Phyllotaxis_Krazydad_Flickr

A blog post about the increasing liquidity of publishing, atomized into tweets, and recombined back into a blog post. Thus cleverly reinforcing the theme.

For a moment, think about stories as photos. Now, think about Flickr’s photo database. A few billion jpgs.

When you have that many images on a server, obscurity is the default. The “object” is known only to the creator and a handful of people.

Obscurity is the greatest threat to a creator. Forget DRM, copyright, & pirating. For 95% of creators, NOT being seen is their issue.

What @flickr’s @caterina & @stewart got right (and @rokali for @etsy) was discovery: creating enough ways to find, share, & curate objects.

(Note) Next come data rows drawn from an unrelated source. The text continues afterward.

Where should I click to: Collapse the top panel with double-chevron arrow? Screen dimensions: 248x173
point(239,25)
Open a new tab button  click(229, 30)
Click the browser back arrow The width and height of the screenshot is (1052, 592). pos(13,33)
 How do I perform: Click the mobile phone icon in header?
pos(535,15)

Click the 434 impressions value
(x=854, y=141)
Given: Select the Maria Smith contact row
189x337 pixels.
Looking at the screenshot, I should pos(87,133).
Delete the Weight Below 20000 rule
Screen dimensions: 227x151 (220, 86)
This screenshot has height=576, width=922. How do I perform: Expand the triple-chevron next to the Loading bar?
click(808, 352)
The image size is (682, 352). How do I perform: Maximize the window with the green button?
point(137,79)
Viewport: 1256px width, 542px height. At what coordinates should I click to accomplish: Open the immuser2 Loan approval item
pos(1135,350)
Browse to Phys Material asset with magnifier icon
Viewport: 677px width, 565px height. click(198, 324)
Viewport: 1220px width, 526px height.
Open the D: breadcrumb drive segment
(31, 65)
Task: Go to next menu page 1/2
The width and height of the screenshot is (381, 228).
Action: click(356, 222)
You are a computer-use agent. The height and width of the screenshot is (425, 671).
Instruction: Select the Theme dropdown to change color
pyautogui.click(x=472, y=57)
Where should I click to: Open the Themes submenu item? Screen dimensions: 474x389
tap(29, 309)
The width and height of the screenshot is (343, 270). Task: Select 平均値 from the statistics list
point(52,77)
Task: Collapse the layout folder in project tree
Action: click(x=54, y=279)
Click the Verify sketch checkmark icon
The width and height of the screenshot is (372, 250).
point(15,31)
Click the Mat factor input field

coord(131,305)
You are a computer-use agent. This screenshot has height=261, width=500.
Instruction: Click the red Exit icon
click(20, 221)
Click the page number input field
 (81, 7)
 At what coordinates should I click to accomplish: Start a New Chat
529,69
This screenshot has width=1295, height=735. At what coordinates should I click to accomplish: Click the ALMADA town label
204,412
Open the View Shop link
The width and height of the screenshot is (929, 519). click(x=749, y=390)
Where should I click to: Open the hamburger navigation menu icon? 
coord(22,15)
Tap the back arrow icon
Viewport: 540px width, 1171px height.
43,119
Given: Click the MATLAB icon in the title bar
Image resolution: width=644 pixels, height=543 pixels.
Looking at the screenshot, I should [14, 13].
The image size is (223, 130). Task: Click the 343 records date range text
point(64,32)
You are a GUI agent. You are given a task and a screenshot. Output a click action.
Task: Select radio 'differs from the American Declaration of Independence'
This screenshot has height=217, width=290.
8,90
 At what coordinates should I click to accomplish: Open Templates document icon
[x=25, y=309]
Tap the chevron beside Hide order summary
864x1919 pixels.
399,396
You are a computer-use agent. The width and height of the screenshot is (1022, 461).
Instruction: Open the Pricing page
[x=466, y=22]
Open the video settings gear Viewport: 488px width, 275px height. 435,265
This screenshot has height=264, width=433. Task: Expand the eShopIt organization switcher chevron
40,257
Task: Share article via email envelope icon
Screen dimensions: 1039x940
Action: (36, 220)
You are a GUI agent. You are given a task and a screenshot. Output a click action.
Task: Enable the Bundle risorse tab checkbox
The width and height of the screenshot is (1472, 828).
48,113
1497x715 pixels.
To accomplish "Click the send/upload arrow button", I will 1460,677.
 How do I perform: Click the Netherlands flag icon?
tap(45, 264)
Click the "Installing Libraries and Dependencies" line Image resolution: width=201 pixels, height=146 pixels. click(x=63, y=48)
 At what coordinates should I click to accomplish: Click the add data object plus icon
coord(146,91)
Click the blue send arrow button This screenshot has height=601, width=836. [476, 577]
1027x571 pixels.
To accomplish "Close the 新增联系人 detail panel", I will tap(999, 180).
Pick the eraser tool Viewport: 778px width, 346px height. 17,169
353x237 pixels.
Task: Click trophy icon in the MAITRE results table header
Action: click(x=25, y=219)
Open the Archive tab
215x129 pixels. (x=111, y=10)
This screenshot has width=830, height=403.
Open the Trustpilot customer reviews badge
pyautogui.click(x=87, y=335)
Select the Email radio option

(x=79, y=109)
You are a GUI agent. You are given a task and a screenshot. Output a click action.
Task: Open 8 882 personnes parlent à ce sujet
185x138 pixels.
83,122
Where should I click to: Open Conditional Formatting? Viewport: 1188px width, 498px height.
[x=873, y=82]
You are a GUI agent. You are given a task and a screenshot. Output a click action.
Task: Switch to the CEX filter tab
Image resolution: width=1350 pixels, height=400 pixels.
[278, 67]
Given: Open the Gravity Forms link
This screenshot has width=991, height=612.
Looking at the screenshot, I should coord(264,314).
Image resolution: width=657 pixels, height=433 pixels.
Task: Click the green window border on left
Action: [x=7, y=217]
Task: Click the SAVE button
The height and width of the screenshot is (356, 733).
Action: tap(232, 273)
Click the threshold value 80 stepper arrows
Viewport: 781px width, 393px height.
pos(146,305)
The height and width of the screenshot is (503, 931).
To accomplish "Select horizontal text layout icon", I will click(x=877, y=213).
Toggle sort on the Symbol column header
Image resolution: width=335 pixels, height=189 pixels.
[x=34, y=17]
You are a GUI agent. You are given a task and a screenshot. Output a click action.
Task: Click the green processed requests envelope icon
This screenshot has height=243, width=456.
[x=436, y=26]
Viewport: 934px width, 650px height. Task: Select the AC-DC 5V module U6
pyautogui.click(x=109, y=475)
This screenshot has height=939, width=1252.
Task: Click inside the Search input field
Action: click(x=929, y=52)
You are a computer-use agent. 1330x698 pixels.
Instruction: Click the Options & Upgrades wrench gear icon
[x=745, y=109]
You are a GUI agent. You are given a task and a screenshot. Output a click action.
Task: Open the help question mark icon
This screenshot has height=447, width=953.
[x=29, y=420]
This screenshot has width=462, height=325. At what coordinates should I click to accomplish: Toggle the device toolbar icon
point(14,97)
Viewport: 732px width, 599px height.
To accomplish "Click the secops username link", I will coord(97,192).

Tags are the foundation, borrowed from @delicious’s @joshu. Tags trump taxonomy w/ folksonomy. Users define how things are organized.

Uniqueness, the attention-algorithm, is the masterstroke. By gumming enough data points, Flickr can surface great shots for most tags.

But the unsung hero of Flickr is the group. There are groups for everything. From circles-in-squares to Japanese street fashion to Obama.

Increasingly, publishers are to stories what Flickr groups are to photos: niche curators celebrating works that inspire them.

When @zenguin noted “curators matter more than ever” http://bit.ly/d06Ki she was essentially outlining the virtues of a Flickr group.

Look at editor @stacylwhitman. Her new press http://bit.ly/15YQWZ is dedicated to multicultural sci-fi for kids and young adults.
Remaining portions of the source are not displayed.